+++ Records provided
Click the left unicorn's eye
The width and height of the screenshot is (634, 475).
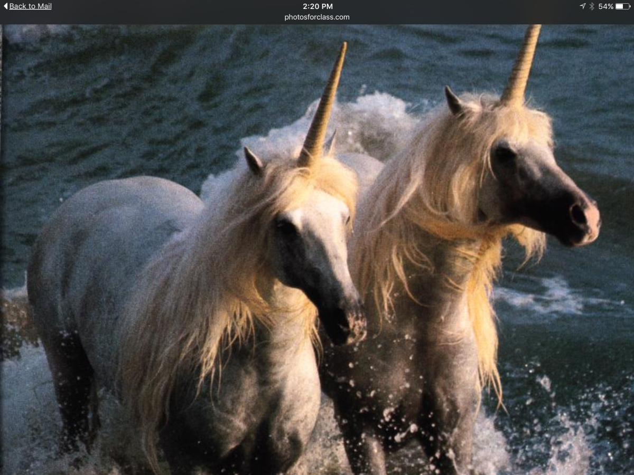(x=286, y=227)
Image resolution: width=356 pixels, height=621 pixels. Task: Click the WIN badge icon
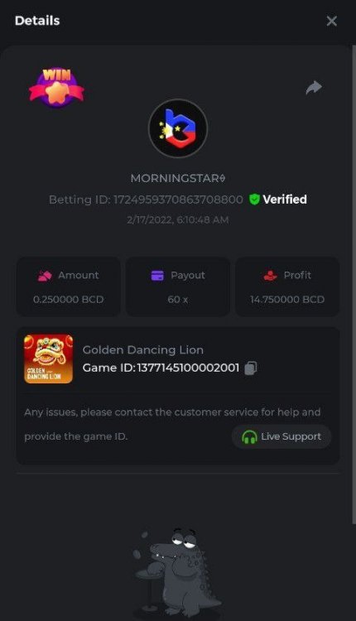(56, 88)
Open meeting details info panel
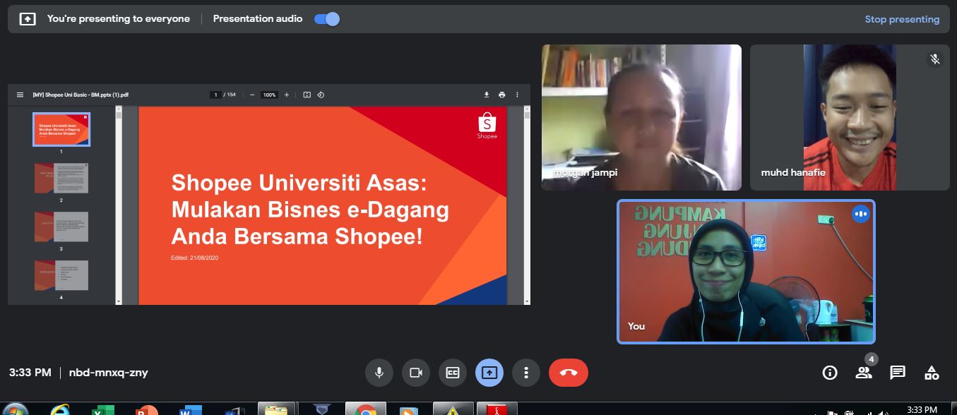Image resolution: width=957 pixels, height=415 pixels. click(x=830, y=373)
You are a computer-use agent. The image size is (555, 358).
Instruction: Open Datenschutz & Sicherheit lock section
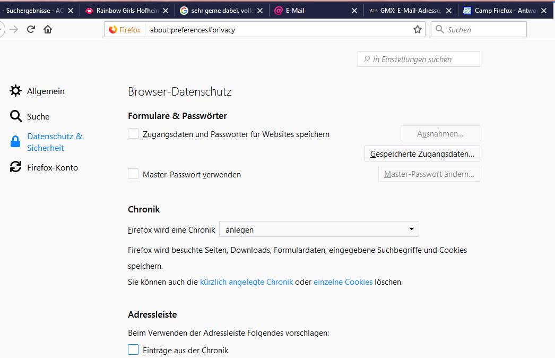[x=16, y=142]
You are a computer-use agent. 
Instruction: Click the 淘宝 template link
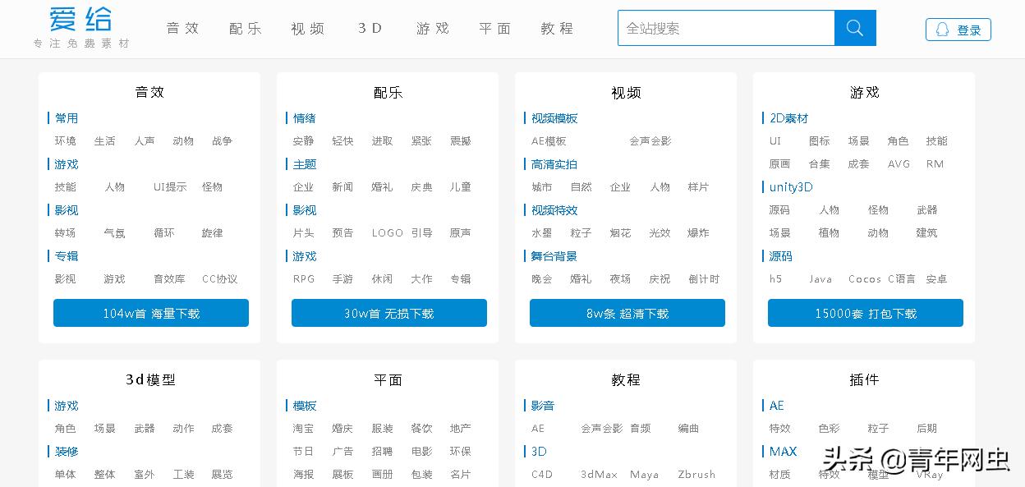coord(303,428)
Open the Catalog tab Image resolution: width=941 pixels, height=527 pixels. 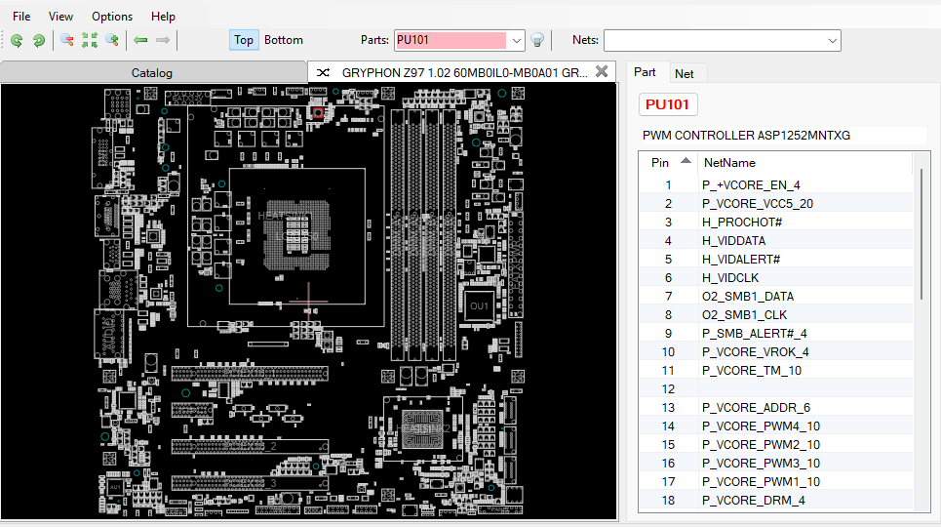coord(152,73)
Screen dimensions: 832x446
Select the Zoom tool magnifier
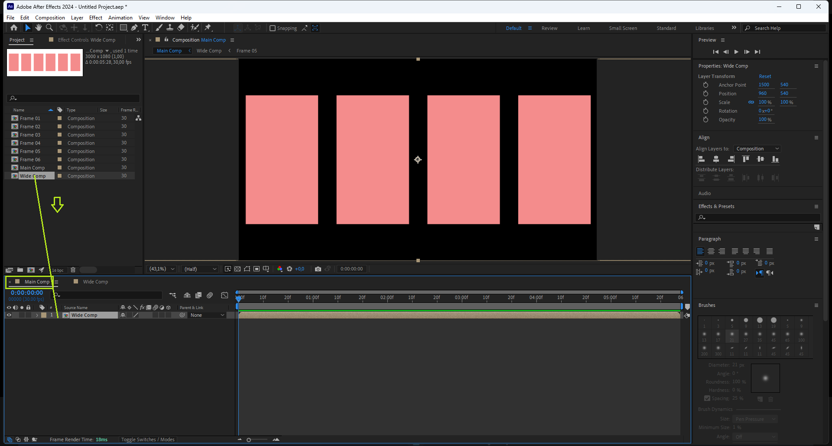(x=49, y=28)
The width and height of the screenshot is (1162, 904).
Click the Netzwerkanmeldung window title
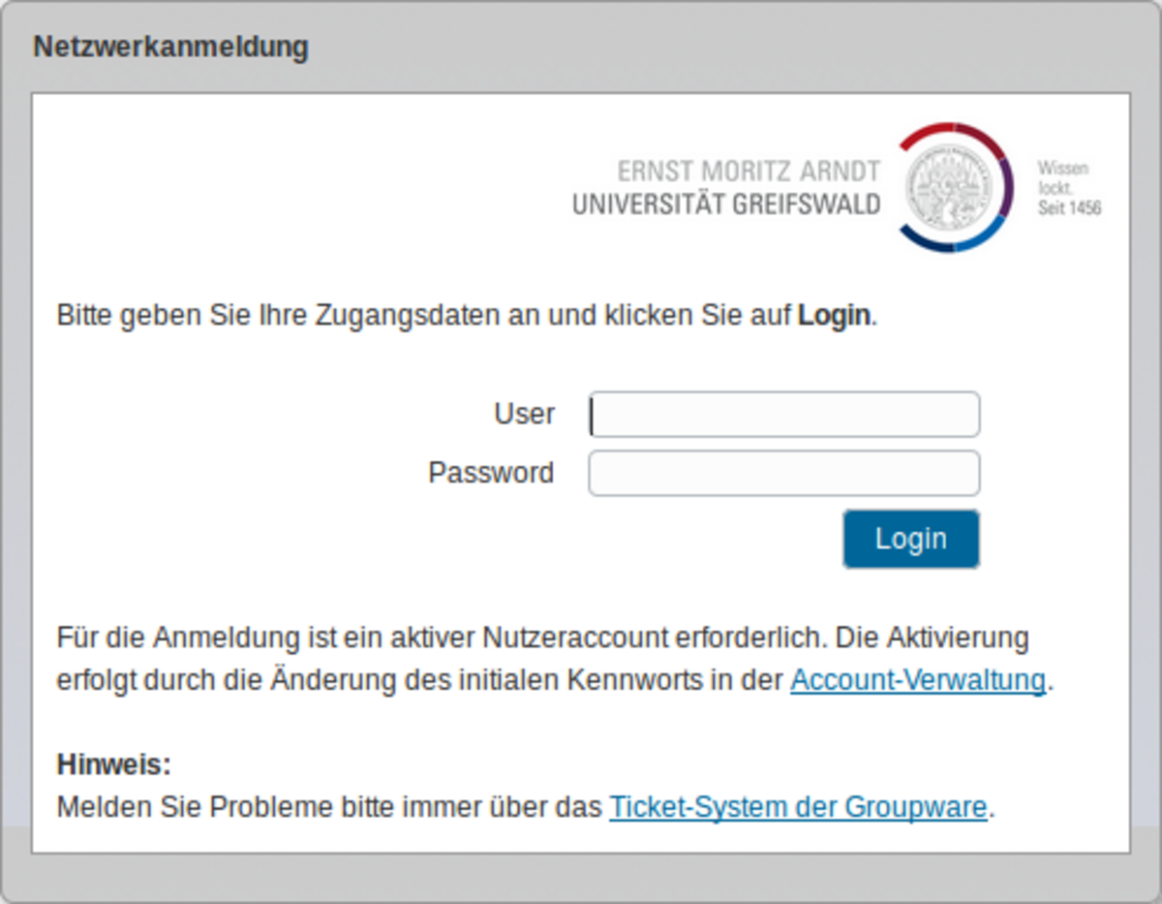[x=170, y=47]
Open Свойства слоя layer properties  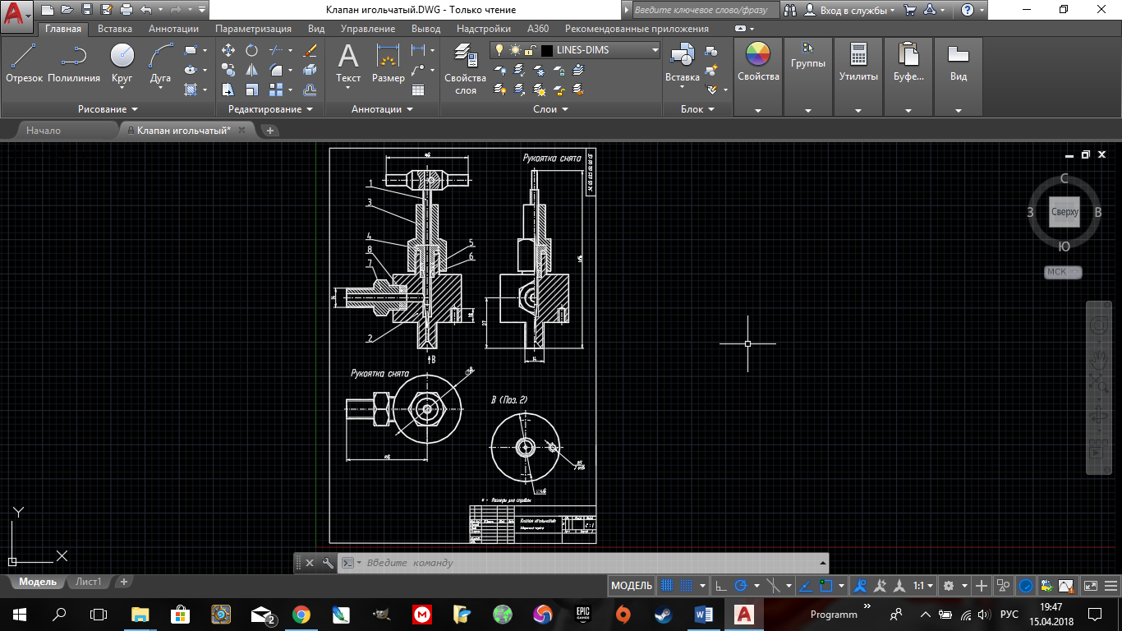tap(466, 67)
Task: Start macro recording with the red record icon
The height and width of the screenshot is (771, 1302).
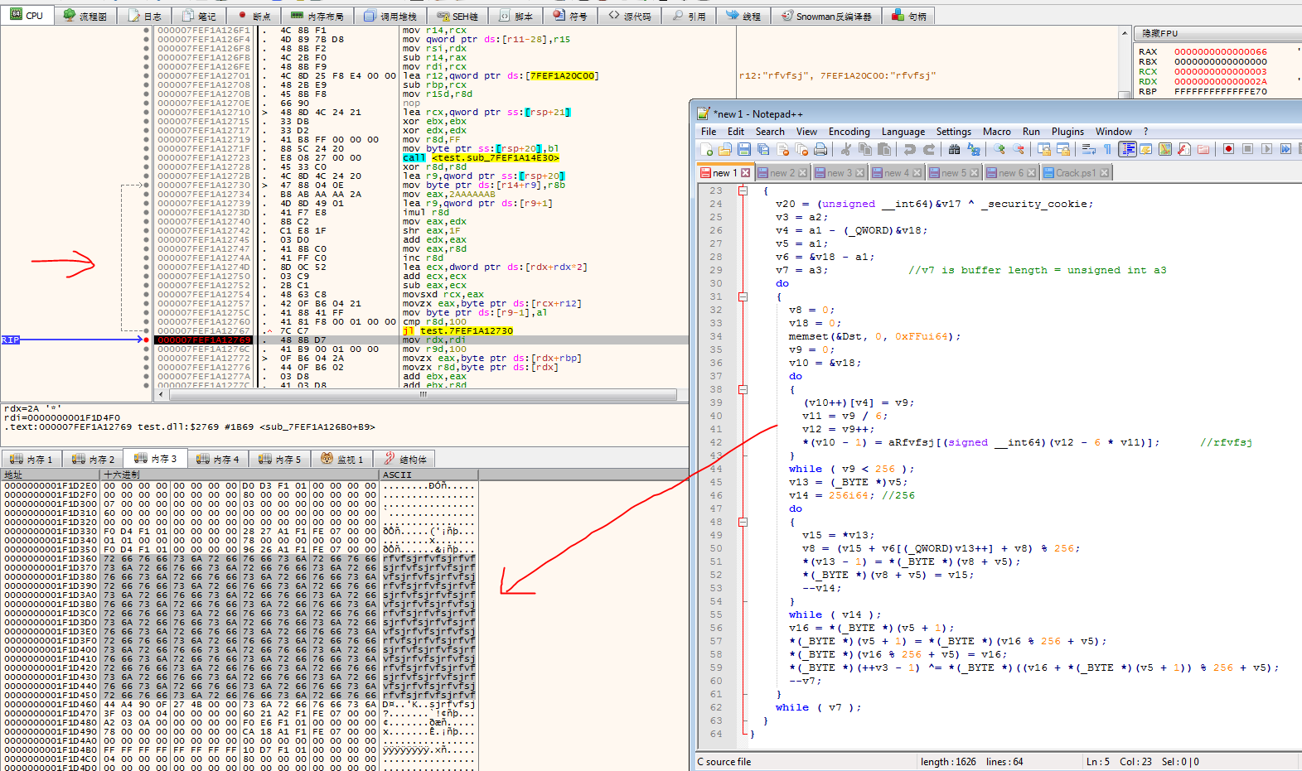Action: pyautogui.click(x=1228, y=149)
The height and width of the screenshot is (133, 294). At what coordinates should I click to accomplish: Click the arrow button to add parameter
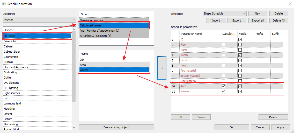[x=161, y=68]
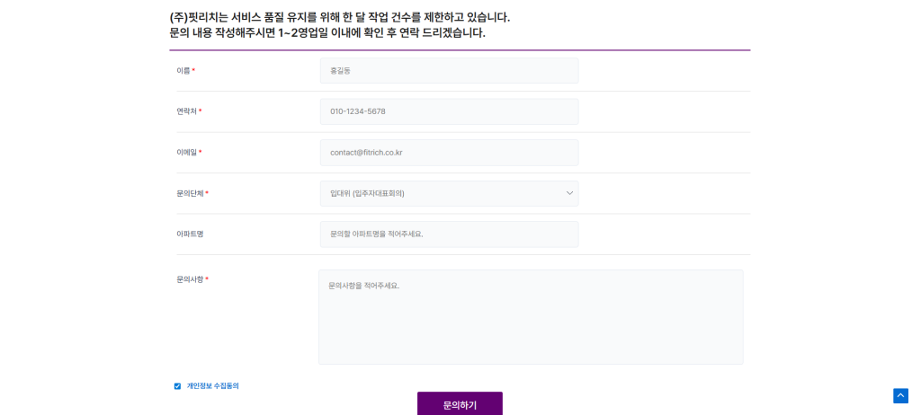Click the 연락처 field label
This screenshot has width=921, height=415.
186,111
++++++
● **What you should do**: Locate the lines above that contain "computer" and copy them.

● **Expected output**:
You are a computer-use agent. The image size is (555, 358).
You are a computer-use agent. 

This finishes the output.